There are two big (and very different) questions that inventors and businesses ask with respect to patents. Ok, well, there are a LOT of questions they ask… but, these are the important ones:

  • Can I get a patent on this invention?
  • Why can’t I sell my invention without being sued?

The first question is one that, if you’ve been reading our blogs and following my tutorials, is something that is VERY well covered. We explain everything from the difference between an idea and an invention, to patentability opinions, to filing the patent application at the USPTO.

It is, as you probably guessed, this second question, that trips many inventors and businesses up. When they go to actually make and sell their invention, a careful review of what they are making and selling should be undertaken. 9 times out of 10, the product or system they are selling comprises parts, pieces, assemblies, finishes, or a process that is not covered under their invention, and must be considered prior to sale.

In other words, let’s say the inventor has patent claims on a new robotic arm extending device and new gripping pads (as shown below). However, the inventor didn’t come up with the robotic arm, nor did they invent the several thousand other components that must be included in a state of the art robotic arm.

The problem lies in that in those other thousands of parts that make up the robotic arm (the silver/gray in the image below), it is likely that many of them are protected by patents, and in order to sell the entire robot arm, you would either need to license the rights to make/use/sell them or run the risk of being sued by the rights holder of those component parts.

 

So, before an invention is taken to market, a wise inventor will seek a “Freedom to Operate” opinion from their Patent Attorney.
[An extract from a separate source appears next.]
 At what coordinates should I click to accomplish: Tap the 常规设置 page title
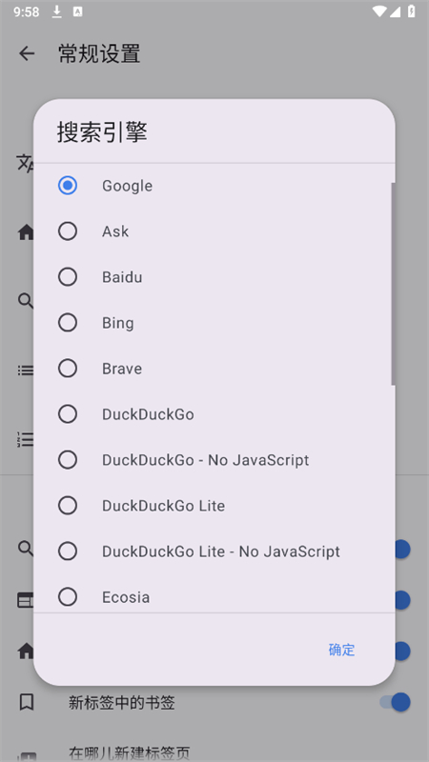(x=99, y=53)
This opinion will inform them of any risks as to other Patents held by 3rd parties on other aspects of their product that’s being sold. The name “Freedom” will help an inventor/business owner with to what degree they are free to sell (i.e. “Operate”) their invention without fear of being sued by another patent holder.

Let’s abbreviate the Freedom to Operate as FTO, as we will be using it a lot in this article. It’s my hope to be able to break down the parts of a complete FTO and explain them simply and clearly:

Step 1: Determine the “Operations” Plans/Goals

Step 2: Research all Patent Rights Holders within Operations Plan

Step 3: Validity and Enforceability of all Patent Rights

Step 4: Infringement Opinion covering Valid and Enforceable Patents

That’s all! Just 4 steps… piece of cake, right?
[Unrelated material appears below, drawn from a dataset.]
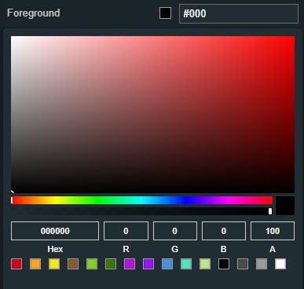Click the A alpha value box

coord(273,231)
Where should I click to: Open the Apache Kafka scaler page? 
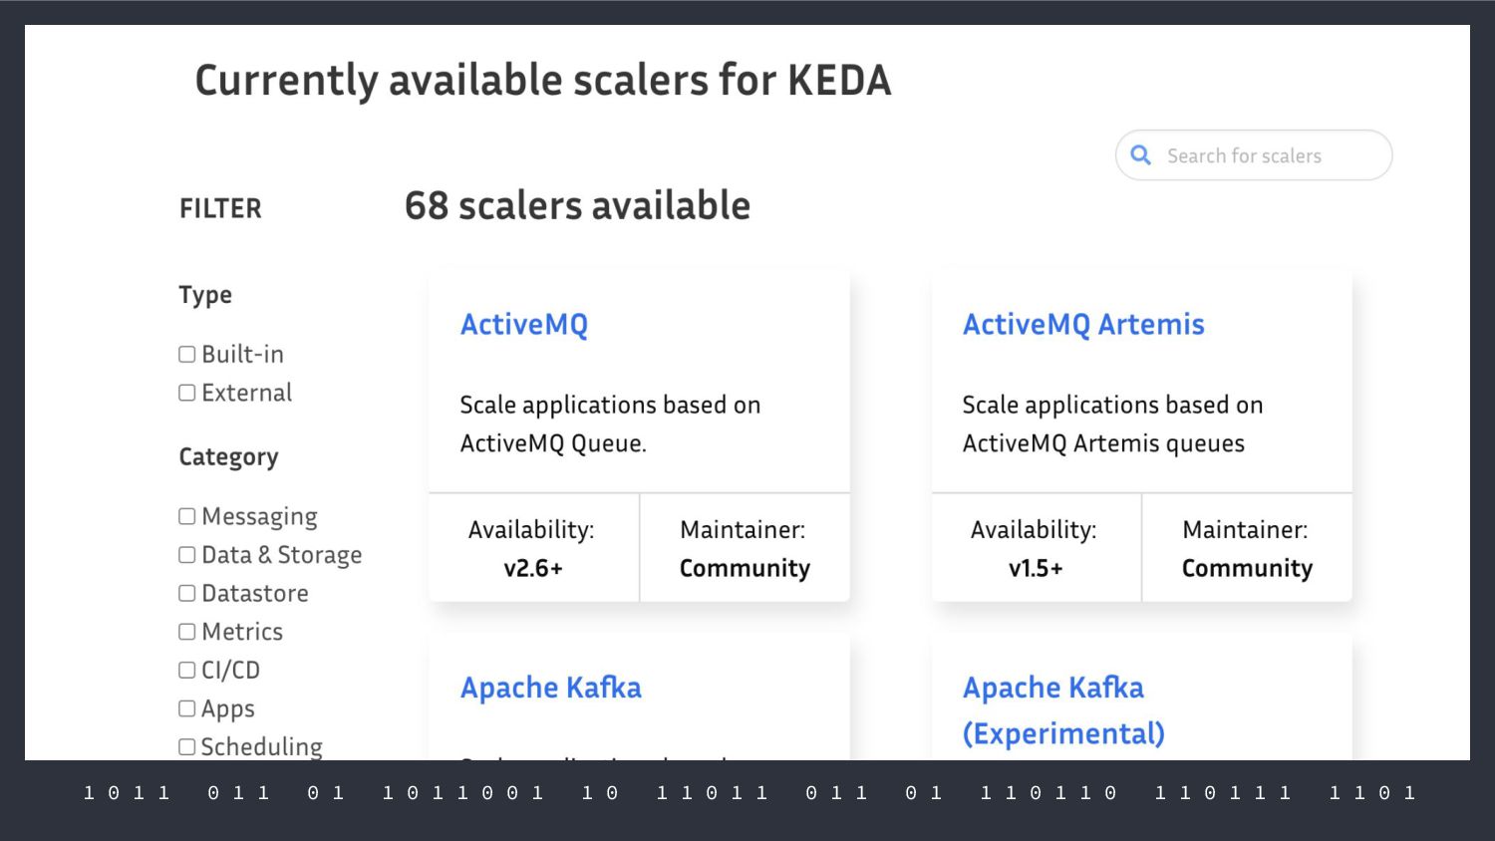551,688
Ok, as you probably guessed, there is a LOT of work that goes into delivering an FTO, and it may come as no surprise that this type of legal opinion is the most expensive opinion in all of patent law. It’s not uncommon for legal fees to be around $40,000-$50,000, just because of the scope of the research and analysis needed. That said, we’ve done FTOs for under $10,000, so there is quite a range.

 

Step 1: Determine the “Operations” Plans and Goals

This step certainly sizes up the project. As we sit down with a client who is asking these types of questions of us, it comes down to what they are planning to make, use, and/or sell.
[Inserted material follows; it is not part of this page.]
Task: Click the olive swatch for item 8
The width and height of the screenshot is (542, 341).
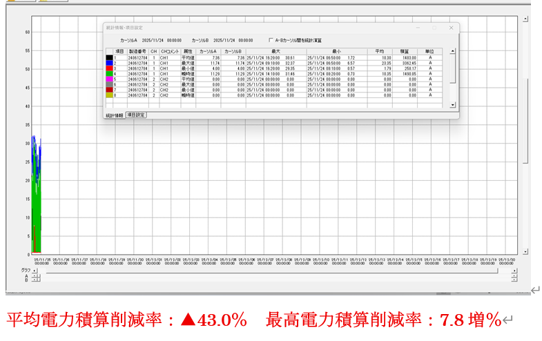Action: [108, 95]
An operation plan consists of everything from the entire supply chain and raw goods to the final assembly and retail sales of the final product. From a very high level, operations includes EVERYTHING from the machines, processes, and organization of people around the development, designing, manufacturing, logistics, sale, and even post-sale activities.

 

As far as we are concerned, the most important aspects of operations that will impact the patent rights are:

  • Where do you plan on making, using, and selling potentially patented products?
  • What are the various potential products that will be sold?

The “where” is all about geographical reach, and the most important part about this is that each country has its own patent laws. So if you are planning on selling your product outside of the US, then you should pay careful attention to this first inquiry.

Even though there are different patent laws in each country, patent rights are generally consistent. The patent holder has the right to exclude others from making, using, or selling their invention in the jurisdiction(s) in which they have the right. So, even if you are selling your invention in the US, and there may be a rights holder in Japan, if you actually MAKE your invention in Japan and ship it to the US, you would be infringing upon the Japanese Patent Holder.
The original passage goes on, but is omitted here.